*WHAT TO WORK ON*
What is needed is an exact retyping of the records below, from the first line through the line that contains "Task: Toggle the rebuild traffic light icon".

#### RECORDS TO USE

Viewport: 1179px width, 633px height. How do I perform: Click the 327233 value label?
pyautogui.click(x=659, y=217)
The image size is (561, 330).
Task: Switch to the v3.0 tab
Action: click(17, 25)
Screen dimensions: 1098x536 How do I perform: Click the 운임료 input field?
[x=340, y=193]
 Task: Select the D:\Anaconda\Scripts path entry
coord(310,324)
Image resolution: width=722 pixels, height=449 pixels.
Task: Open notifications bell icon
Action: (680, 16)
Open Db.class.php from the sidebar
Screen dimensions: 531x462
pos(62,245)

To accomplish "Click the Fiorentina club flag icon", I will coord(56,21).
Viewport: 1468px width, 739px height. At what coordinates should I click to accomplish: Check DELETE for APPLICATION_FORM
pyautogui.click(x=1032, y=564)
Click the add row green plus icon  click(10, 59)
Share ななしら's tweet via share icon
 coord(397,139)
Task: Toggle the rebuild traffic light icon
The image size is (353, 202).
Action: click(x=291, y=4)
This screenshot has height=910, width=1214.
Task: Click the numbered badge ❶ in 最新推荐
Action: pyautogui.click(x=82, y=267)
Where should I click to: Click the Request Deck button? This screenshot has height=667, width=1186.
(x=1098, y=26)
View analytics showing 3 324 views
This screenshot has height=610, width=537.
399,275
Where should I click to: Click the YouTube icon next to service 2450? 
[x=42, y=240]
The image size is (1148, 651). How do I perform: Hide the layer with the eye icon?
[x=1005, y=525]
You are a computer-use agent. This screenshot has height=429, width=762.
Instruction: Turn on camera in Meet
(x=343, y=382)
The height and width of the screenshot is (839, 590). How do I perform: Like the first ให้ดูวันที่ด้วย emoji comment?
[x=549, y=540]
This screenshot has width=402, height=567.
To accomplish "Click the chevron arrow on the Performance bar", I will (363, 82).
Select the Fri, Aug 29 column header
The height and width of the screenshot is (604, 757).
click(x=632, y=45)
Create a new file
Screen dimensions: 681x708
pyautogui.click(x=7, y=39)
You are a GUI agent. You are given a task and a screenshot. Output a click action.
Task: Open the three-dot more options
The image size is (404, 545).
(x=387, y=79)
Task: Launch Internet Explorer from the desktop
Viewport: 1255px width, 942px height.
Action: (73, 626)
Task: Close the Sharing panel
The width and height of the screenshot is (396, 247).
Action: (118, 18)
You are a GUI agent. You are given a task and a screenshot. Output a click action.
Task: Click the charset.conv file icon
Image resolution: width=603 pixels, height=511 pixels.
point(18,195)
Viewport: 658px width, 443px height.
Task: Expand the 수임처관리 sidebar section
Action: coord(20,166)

########

*OUTPUT BELOW*
Viewport: 1179px width, 633px height. How do I perform: Click the 327233 value label?
pyautogui.click(x=659, y=217)
The image size is (561, 330).
Task: Switch to the v3.0 tab
Action: click(17, 25)
Screen dimensions: 1098x536 How do I perform: Click the 운임료 input field?
[x=340, y=193]
 Task: Select the D:\Anaconda\Scripts path entry
coord(310,324)
Image resolution: width=722 pixels, height=449 pixels.
Task: Open notifications bell icon
Action: (680, 16)
Open Db.class.php from the sidebar
Screen dimensions: 531x462
pos(62,245)

To accomplish "Click the Fiorentina club flag icon", I will coord(56,21).
Viewport: 1468px width, 739px height. At what coordinates should I click to accomplish: Check DELETE for APPLICATION_FORM
pyautogui.click(x=1032, y=564)
Click the add row green plus icon  click(10, 59)
Share ななしら's tweet via share icon
 coord(397,139)
Task: Toggle the rebuild traffic light icon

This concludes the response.